Given text:
=== Begin Enclosure ===

In 1819, Alice gave birth to her second child and named her Elizabeth Lomax Hopkinson  

  • she was born, according to Mary Hopkinson, in July – I can't find a baptism record for her 

Peterloo, 16 August 1819
  • a month later, on 16 August, working people gathered for a mass rally in St Peter's Field to call for parliamentary reform.  Many were in their Sunday best.  It ended in the Peterloo Massacre and the deaths of 18 people.  The first to die was a 2 year old boy, thrown from his mother's arms in Cooper Street, where John Lomax had been living in 1800
On 6 March 1821, Alice's third child was born
  • she was baptised Mary Lomax Hopkinson at the age of 1 at St John's, Manchester on 6 April 1822 (her birth date is given in the register)
  • the name of Mary's father is given as John Lomax, gentleman
  • Alice's address is given as Richmond Street
On 11 February 1824, John was born
  • he was baptised John Lomax Hopkinson at St John's on 14 March, a month later
  • again, his father's name was given as John Lomax, gentleman, and his mother's address as Richmond Street
At this time, John Lomax was living five minutes' walk away from Alice and the children
  • his address is given in the 1825 Directory as 11 George Street
  • George Street was in the fashionable residential area centred on St James's Church (built 1786) in Charlotte Street  
  • nearby was the Scientific & Medical Society Building (later Owens College Medical School).  The Manchester Lit & Phil had its meeting room on George Street, where the scientist John Dalton and Roget, author of the thesaurus, were members.  The Portico Library was built nearby in 1806, and the Institute of Fine Arts.

=== End Enclosure ===

[Collected data entries]
=== Begin Enclosure ===

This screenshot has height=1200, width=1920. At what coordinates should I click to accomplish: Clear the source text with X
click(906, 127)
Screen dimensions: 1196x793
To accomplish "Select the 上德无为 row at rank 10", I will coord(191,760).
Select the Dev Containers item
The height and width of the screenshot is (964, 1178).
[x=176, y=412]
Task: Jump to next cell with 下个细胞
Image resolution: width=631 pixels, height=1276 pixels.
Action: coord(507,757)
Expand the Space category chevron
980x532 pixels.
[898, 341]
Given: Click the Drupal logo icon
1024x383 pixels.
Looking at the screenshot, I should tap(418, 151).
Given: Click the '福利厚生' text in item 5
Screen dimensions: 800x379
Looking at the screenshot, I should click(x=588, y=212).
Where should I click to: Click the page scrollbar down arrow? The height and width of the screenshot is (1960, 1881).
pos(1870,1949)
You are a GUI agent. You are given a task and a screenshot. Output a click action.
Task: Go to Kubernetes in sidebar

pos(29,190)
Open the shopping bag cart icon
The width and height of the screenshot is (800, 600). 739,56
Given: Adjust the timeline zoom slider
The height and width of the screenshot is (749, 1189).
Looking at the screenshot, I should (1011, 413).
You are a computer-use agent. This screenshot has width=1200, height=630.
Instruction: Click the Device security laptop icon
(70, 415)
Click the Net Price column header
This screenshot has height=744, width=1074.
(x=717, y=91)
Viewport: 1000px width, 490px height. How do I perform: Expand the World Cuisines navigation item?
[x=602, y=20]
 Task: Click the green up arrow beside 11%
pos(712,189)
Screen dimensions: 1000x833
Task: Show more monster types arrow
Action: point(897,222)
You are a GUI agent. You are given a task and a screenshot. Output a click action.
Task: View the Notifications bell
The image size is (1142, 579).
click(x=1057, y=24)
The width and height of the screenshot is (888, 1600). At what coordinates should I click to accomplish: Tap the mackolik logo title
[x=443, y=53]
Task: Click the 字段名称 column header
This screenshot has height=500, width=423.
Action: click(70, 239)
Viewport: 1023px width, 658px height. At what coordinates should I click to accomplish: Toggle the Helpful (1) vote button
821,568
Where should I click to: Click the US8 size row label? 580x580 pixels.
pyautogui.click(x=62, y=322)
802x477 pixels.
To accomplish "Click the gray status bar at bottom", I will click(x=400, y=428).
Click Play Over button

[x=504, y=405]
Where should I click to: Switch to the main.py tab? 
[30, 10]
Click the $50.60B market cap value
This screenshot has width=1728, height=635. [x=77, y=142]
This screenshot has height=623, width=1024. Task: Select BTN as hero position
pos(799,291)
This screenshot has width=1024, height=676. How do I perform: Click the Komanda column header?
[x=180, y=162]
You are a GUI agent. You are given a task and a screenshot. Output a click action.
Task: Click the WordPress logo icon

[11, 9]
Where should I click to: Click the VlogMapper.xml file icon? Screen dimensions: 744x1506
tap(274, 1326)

=== End Enclosure ===

Requirement 1:
Answer these questions using the text about Alice's children.
(a) On what date was Mary Lomax Hopkinson baptised?
(b) How many people died in the Peterloo Massacre?
(c) What address does the 1825 Directory give for John Lomax?
Requirement 2:
Retype part of the text about Alice's children without changes. Begin at the words "Peterloo, 16 August" and stop after the words "in the register)".

Response box 1:
(a) 6 April 1822
(b) 18
(c) 11 George Street

Response box 2:
Peterloo, 16 August 1819
  • a month later, on 16 August, working people gathered for a mass rally in St Peter's Field to call for parliamentary reform.  Many were in their Sunday best.  It ended in the Peterloo Massacre and the deaths of 18 people.  The first to die was a 2 year old boy, thrown from his mother's arms in Cooper Street, where John Lomax had been living in 1800
On 6 March 1821, Alice's third child was born
  • she was baptised Mary Lomax Hopkinson at the age of 1 at St John's, Manchester on 6 April 1822 (her birth date is given in the register)